给你一个由 '1'(陆地)和 '0'(水)组成的的二维网格,请你计算网格中岛屿的数量。
岛屿总是被水包围,并且每座岛屿只能由水平方向和/或竖直方向上相邻的陆地连接形成。
此外,你可以假设该网格的四条边均被水包围。
示例 1:
输入: grid = [ ["1","1","1","1","0"],
["1","1","0","1","0"],
["1","1","0","0","0"],
["0","0","0","0","0"]
]
输出: 1
示例 2:
输入: grid = [ ["1","1","0","0","0"],
["1","1","0","0","0"],
["0","0","1","0","0"],
["0","0","0","1","1"]
]
输出: 3
提示:
m == grid.lengthn == grid[i].length1 <= m, n <= 300grid[i][j]的值为'0'或'1'
题解:
思路:dfs
时间复杂度:O(mn)
空间复杂度:O(mn)
class Solution {
public int numIslands(char[][] grid) {
int count = 0;
for(int i = 0; i<grid.length;i++){
for(int j =0;j<grid[0].length;j++){
if(grid[i][j] == '1'){
dfs(grid,i,j);
count++;
}
}
}
return count;
}
public void dfs(char[][] grid,int i, int j){
//防止 i 和 j 越界,也就是防止超出岛屿(上下左右)的范围。

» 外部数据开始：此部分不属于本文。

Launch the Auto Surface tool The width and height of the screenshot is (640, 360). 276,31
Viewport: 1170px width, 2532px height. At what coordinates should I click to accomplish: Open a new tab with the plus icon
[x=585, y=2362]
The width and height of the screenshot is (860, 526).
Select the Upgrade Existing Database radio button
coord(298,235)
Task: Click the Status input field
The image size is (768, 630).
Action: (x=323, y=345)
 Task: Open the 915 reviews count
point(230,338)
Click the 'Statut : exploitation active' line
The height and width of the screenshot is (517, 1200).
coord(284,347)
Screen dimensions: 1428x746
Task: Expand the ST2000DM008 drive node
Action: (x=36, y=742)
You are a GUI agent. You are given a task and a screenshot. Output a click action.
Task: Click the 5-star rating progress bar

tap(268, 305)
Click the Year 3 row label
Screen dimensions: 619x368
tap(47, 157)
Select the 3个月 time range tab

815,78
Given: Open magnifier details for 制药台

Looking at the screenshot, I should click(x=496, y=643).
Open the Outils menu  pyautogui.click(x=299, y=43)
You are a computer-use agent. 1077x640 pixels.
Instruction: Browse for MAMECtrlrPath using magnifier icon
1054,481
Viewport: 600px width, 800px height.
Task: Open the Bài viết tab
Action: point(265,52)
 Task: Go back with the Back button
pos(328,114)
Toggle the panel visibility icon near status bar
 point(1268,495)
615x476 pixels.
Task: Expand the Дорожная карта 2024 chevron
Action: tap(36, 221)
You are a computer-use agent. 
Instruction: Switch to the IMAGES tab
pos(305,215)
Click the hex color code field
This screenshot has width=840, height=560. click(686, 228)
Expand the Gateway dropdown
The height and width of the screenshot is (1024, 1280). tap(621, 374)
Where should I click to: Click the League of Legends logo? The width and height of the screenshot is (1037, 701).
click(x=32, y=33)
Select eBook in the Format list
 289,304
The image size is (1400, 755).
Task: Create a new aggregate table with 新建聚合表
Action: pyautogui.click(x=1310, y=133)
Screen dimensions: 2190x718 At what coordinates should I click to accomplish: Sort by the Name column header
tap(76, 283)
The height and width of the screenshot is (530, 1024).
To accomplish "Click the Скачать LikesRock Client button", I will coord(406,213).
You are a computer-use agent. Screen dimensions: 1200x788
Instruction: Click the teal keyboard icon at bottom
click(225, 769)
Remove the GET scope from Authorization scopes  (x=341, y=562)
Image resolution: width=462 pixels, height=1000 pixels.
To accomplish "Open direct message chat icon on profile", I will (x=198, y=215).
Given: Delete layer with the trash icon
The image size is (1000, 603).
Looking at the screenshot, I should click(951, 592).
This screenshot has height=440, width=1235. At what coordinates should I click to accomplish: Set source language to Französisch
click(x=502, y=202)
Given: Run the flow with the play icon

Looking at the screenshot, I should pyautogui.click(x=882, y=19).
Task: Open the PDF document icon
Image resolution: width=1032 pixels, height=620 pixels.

特别注意当遍历到海洋的时候也退出循环
if(i<0||j<0||i>=grid.length||j>=grid[0].length||grid[i][j]=='0') return;
//将遍历过的陆地改为海洋,防止重复遍历
grid[i][j]='0';
//上
dfs(grid,i+1,j);
//下
dfs(grid,i-1,j);
//右
dfs(grid,i,j+1);
//左
dfs(grid,i,j-1);
}
}